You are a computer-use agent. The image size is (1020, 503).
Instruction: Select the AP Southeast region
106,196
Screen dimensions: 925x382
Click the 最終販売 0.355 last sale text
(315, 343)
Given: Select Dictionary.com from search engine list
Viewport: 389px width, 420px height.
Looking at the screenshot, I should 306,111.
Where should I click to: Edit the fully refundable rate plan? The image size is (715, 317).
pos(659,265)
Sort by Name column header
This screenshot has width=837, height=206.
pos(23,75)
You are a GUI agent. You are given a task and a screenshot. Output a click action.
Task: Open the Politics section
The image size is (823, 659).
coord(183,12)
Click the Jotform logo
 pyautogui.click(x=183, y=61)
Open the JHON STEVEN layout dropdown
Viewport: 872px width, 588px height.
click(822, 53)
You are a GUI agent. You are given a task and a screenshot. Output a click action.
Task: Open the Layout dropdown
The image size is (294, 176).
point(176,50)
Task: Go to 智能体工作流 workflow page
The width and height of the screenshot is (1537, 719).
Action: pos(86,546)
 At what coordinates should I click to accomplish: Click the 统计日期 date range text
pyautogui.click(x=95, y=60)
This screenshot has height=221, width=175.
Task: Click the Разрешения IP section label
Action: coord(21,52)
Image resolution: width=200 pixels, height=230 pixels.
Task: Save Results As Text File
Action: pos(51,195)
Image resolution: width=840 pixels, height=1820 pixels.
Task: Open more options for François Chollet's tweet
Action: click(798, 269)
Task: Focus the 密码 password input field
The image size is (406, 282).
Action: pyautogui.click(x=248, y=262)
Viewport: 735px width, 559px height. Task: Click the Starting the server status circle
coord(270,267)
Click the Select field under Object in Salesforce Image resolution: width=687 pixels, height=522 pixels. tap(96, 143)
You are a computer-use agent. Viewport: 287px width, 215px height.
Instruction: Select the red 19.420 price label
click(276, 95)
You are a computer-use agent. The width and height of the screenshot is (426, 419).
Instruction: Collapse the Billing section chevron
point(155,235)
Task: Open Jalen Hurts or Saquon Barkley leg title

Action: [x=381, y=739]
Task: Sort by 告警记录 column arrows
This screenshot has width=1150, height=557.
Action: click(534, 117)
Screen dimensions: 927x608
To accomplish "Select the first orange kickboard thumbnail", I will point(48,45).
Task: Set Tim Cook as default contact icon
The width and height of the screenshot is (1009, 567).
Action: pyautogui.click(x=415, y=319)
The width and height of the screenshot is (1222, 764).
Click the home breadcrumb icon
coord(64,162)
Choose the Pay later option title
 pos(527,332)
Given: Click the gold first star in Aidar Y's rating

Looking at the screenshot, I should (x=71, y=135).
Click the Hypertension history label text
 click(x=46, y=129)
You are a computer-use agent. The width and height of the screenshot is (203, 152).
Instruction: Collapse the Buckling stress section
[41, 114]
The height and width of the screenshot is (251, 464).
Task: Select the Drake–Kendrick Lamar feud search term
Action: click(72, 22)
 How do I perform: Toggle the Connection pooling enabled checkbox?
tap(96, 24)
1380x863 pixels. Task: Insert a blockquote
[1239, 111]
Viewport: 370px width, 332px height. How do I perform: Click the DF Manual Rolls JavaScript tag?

▶ [Gestellte Aufgabe]: Setze alle obigen Zeilen ohne die Leerzeilen in eine Markdown-Tabelle mit den Spalten „Nr.“ für die fortlaufende Nummer und „Inhalt“ für die jeweilige Zeile.

▶ [Lösung der Übung]:
| Nr. | Inhalt |
|---|---|
| 1 | You are a computer-use agent. The image size is (1020, 503). |
| 2 | Instruction: Select the AP Southeast region |
| 3 | 106,196 |
| 4 | Screen dimensions: 925x382 |
| 5 | Click the 最終販売 0.355 last sale text |
| 6 | (315, 343) |
| 7 | Given: Select Dictionary.com from search engine list |
| 8 | Viewport: 389px width, 420px height. |
| 9 | Looking at the screenshot, I should 306,111. |
| 10 | Where should I click to: Edit the fully refundable rate plan? The image size is (715, 317). |
| 11 | pos(659,265) |
| 12 | Sort by Name column header |
| 13 | This screenshot has width=837, height=206. |
| 14 | pos(23,75) |
| 15 | You are a GUI agent. You are given a task and a screenshot. Output a click action. |
| 16 | Task: Open the Politics section |
| 17 | The image size is (823, 659). |
| 18 | coord(183,12) |
| 19 | Click the Jotform logo |
| 20 |  pyautogui.click(x=183, y=61) |
| 21 | Open the JHON STEVEN layout dropdown |
| 22 | Viewport: 872px width, 588px height. |
| 23 | click(822, 53) |
| 24 | You are a GUI agent. You are given a task and a screenshot. Output a click action. |
| 25 | Task: Open the Layout dropdown |
| 26 | The image size is (294, 176). |
| 27 | point(176,50) |
| 28 | Task: Go to 智能体工作流 workflow page |
| 29 | The width and height of the screenshot is (1537, 719). |
| 30 | Action: pos(86,546) |
| 31 |  At what coordinates should I click to accomplish: Click the 统计日期 date range text |
| 32 | pyautogui.click(x=95, y=60) |
| 33 | This screenshot has height=221, width=175. |
| 34 | Task: Click the Разрешения IP section label |
| 35 | Action: coord(21,52) |
| 36 | Image resolution: width=200 pixels, height=230 pixels. |
| 37 | Task: Save Results As Text File |
| 38 | Action: pos(51,195) |
| 39 | Image resolution: width=840 pixels, height=1820 pixels. |
| 40 | Task: Open more options for François Chollet's tweet |
| 41 | Action: click(798, 269) |
| 42 | Task: Focus the 密码 password input field |
| 43 | The image size is (406, 282). |
| 44 | Action: pyautogui.click(x=248, y=262) |
| 45 | Viewport: 735px width, 559px height. Task: Click the Starting the server status circle |
| 46 | coord(270,267) |
| 47 | Click the Select field under Object in Salesforce Image resolution: width=687 pixels, height=522 pixels. tap(96, 143) |
| 48 | You are a computer-use agent. Viewport: 287px width, 215px height. |
| 49 | Instruction: Select the red 19.420 price label |
| 50 | click(276, 95) |
| 51 | You are a computer-use agent. The width and height of the screenshot is (426, 419). |
| 52 | Instruction: Collapse the Billing section chevron |
| 53 | point(155,235) |
| 54 | Task: Open Jalen Hurts or Saquon Barkley leg title |
| 55 | Action: [x=381, y=739] |
| 56 | Task: Sort by 告警记录 column arrows |
| 57 | This screenshot has width=1150, height=557. |
| 58 | Action: click(534, 117) |
| 59 | Screen dimensions: 927x608 |
| 60 | To accomplish "Select the first orange kickboard thumbnail", I will point(48,45). |
| 61 | Task: Set Tim Cook as default contact icon |
| 62 | The width and height of the screenshot is (1009, 567). |
| 63 | Action: pyautogui.click(x=415, y=319) |
| 64 | The width and height of the screenshot is (1222, 764). |
| 65 | Click the home breadcrumb icon |
| 66 | coord(64,162) |
| 67 | Choose the Pay later option title |
| 68 |  pos(527,332) |
| 69 | Given: Click the gold first star in Aidar Y's rating |
| 70 | Looking at the screenshot, I should (x=71, y=135). |
| 71 | Click the Hypertension history label text |
| 72 |  click(x=46, y=129) |
| 73 | You are a computer-use agent. The width and height of the screenshot is (203, 152). |
| 74 | Instruction: Collapse the Buckling stress section |
| 75 | [41, 114] |
| 76 | The height and width of the screenshot is (251, 464). |
| 77 | Task: Select the Drake–Kendrick Lamar feud search term |
| 78 | Action: click(72, 22) |
| 79 |  How do I perform: Toggle the Connection pooling enabled checkbox? |
| 80 | tap(96, 24) |
| 81 | 1380x863 pixels. Task: Insert a blockquote |
| 82 | [1239, 111] |
| 83 | Viewport: 370px width, 332px height. How do I perform: Click the DF Manual Rolls JavaScript tag? |